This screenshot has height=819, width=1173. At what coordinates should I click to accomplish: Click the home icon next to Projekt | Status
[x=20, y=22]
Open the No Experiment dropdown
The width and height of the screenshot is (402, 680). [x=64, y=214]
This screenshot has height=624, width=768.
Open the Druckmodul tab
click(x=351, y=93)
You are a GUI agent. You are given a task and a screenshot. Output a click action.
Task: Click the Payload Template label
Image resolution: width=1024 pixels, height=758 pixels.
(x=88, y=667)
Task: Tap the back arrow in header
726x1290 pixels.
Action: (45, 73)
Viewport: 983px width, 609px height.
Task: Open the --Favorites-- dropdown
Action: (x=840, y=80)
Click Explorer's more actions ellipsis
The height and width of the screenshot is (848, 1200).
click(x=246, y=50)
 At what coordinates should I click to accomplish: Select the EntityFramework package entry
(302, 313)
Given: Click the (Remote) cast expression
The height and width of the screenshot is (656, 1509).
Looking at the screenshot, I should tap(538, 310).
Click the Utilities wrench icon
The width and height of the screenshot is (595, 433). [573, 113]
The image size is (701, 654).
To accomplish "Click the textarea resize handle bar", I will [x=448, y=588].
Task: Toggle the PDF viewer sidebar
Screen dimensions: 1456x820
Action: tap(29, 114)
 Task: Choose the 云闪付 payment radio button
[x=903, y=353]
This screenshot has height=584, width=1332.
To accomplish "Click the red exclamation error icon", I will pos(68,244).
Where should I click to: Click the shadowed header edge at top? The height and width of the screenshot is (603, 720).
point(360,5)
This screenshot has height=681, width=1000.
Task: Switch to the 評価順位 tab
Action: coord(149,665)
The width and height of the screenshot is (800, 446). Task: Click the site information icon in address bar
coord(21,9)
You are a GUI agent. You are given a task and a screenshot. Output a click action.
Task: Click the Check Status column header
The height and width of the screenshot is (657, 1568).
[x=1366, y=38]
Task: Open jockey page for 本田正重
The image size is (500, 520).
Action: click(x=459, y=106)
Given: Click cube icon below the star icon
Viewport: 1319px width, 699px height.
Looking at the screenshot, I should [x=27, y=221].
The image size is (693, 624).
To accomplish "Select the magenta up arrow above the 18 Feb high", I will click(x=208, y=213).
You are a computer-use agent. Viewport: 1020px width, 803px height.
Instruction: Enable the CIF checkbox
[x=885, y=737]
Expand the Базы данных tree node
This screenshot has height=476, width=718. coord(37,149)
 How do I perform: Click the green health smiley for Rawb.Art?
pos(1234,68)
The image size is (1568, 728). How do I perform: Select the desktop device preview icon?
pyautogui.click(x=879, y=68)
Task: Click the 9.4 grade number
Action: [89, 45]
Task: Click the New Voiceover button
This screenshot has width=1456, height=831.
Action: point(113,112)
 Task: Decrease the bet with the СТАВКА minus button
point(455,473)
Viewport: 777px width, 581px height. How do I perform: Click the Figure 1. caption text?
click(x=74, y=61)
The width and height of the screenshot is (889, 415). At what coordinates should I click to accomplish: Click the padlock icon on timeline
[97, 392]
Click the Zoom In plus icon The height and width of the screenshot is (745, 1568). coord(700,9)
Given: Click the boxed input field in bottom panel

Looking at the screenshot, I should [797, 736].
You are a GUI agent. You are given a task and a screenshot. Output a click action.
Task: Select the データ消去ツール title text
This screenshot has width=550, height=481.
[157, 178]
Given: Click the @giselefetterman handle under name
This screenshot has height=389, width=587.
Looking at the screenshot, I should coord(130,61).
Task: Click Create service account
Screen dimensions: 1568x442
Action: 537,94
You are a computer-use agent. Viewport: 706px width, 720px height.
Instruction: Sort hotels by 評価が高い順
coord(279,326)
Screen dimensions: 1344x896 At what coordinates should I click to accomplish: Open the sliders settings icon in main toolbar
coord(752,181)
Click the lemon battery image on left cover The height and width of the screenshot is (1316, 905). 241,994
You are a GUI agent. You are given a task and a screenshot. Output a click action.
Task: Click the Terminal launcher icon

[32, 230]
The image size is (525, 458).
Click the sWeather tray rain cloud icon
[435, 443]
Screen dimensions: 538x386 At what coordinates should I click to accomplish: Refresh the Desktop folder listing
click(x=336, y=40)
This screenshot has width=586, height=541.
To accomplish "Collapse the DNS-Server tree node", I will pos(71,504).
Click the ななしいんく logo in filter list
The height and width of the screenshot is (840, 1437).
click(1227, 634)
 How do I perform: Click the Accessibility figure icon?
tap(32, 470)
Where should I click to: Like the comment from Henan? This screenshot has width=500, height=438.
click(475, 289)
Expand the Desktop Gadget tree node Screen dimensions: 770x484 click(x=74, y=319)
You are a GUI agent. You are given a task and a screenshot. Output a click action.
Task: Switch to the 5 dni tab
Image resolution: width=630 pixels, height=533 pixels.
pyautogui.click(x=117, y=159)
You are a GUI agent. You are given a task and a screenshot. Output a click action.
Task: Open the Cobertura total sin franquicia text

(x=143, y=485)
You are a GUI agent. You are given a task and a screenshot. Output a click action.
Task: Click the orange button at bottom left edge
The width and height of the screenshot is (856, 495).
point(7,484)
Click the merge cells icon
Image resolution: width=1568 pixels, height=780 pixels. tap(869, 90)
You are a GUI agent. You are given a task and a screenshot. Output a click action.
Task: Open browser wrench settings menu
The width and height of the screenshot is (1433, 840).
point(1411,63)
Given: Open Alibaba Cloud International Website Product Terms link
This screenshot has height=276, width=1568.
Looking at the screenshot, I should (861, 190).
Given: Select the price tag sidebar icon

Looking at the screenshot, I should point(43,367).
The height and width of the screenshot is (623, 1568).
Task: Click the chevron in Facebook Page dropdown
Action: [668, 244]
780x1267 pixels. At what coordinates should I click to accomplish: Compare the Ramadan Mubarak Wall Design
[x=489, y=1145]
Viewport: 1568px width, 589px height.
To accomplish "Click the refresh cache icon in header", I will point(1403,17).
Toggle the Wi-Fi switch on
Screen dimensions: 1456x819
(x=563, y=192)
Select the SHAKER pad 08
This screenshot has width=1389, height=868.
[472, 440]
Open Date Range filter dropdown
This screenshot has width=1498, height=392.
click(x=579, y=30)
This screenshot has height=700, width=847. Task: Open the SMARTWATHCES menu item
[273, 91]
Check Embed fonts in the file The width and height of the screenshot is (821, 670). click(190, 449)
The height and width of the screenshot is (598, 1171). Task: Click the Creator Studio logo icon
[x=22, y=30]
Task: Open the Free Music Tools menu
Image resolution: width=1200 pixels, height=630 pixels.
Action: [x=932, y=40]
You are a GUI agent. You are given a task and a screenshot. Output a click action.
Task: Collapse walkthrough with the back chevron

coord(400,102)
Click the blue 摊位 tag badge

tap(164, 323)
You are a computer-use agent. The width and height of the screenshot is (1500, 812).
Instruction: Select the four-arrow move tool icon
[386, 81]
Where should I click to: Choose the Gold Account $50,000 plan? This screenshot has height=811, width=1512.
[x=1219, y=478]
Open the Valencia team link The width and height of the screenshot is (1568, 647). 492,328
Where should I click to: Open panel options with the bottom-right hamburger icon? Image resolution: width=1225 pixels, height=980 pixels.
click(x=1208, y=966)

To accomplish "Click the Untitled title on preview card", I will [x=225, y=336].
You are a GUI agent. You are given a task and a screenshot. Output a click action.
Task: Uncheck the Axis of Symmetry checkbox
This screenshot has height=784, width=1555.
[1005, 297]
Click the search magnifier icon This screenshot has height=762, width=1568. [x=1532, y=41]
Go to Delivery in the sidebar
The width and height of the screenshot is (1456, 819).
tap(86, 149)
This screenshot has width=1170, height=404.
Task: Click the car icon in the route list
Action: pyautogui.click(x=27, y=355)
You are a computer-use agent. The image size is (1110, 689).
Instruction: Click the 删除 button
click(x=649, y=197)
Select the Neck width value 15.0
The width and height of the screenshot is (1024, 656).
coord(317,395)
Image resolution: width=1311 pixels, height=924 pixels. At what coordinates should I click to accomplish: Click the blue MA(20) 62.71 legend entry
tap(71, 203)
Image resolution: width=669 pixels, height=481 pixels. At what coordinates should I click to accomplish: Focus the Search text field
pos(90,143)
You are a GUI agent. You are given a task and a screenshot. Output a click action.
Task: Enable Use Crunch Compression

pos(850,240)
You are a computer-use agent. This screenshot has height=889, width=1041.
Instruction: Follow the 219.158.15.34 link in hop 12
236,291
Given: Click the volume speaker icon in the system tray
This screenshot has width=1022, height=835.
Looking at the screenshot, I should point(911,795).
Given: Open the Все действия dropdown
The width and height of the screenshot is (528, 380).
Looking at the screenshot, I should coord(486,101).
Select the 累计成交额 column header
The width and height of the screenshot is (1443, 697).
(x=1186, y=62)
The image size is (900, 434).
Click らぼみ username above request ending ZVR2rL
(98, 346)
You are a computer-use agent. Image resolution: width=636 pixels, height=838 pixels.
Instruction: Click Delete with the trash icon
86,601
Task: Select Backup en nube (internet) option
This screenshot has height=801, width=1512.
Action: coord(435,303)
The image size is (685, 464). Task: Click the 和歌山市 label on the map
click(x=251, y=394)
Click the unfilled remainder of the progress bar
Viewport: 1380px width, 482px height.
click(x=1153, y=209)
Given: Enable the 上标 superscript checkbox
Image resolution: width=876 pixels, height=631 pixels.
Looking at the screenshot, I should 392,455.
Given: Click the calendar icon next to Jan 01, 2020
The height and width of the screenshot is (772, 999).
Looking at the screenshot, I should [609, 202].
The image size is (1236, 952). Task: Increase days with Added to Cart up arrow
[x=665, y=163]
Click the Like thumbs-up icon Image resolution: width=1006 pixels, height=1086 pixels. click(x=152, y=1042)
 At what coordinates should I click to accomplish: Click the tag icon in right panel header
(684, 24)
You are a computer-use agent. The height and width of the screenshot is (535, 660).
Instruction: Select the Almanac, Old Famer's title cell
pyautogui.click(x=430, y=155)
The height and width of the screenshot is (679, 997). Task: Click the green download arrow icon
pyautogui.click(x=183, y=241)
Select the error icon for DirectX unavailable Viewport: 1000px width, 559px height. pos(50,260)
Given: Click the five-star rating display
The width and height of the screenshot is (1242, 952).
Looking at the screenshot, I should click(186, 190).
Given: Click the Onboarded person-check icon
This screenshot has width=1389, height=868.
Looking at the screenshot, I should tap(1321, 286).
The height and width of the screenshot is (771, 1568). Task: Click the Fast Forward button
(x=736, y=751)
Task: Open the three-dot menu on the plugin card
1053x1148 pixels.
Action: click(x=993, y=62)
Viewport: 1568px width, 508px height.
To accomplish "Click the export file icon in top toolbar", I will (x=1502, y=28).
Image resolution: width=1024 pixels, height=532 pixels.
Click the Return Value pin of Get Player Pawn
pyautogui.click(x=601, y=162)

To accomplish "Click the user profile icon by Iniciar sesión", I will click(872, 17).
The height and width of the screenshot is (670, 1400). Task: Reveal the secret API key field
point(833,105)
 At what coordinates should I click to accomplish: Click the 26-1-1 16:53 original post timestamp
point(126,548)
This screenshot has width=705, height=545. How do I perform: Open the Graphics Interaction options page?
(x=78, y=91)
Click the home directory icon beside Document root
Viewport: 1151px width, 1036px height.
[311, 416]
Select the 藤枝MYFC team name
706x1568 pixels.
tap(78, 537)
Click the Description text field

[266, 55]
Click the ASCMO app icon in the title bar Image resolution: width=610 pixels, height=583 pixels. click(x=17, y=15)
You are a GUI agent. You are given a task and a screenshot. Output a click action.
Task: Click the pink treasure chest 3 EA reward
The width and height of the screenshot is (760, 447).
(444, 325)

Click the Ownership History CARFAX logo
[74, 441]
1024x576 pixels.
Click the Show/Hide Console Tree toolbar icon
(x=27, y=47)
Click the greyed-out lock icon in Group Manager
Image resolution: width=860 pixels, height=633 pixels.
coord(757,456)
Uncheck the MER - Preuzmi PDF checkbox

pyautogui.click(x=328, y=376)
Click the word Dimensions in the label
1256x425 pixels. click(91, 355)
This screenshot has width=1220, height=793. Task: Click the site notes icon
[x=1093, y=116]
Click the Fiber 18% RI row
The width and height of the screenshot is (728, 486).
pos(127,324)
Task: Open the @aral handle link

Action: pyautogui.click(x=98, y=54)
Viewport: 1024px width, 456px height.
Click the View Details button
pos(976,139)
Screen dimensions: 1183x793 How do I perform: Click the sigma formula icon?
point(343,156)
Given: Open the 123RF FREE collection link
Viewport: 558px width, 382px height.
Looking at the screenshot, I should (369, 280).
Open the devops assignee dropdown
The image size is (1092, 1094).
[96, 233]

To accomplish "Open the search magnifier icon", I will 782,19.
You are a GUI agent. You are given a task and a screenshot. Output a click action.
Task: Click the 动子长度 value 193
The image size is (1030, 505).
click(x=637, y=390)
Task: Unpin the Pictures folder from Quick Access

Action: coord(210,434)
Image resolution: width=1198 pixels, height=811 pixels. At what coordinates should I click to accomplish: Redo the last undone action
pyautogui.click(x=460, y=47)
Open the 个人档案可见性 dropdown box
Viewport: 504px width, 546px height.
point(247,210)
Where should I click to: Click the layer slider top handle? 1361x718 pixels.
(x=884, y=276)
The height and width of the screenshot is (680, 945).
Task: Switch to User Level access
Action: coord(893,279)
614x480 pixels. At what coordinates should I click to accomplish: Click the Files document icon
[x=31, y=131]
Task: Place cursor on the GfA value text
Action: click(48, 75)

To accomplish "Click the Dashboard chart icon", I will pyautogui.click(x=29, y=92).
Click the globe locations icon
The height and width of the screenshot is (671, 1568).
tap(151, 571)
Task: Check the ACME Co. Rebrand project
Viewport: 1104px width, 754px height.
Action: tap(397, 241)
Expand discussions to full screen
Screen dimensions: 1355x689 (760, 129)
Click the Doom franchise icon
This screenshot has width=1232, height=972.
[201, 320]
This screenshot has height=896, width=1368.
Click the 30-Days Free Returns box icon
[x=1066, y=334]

### Exercise description
Find every line above that contains the word "left", and return each one.

### Task solution
Click the lemon battery image on left cover The height and width of the screenshot is (1316, 905). 241,994
Task: Click the orange button at bottom left edge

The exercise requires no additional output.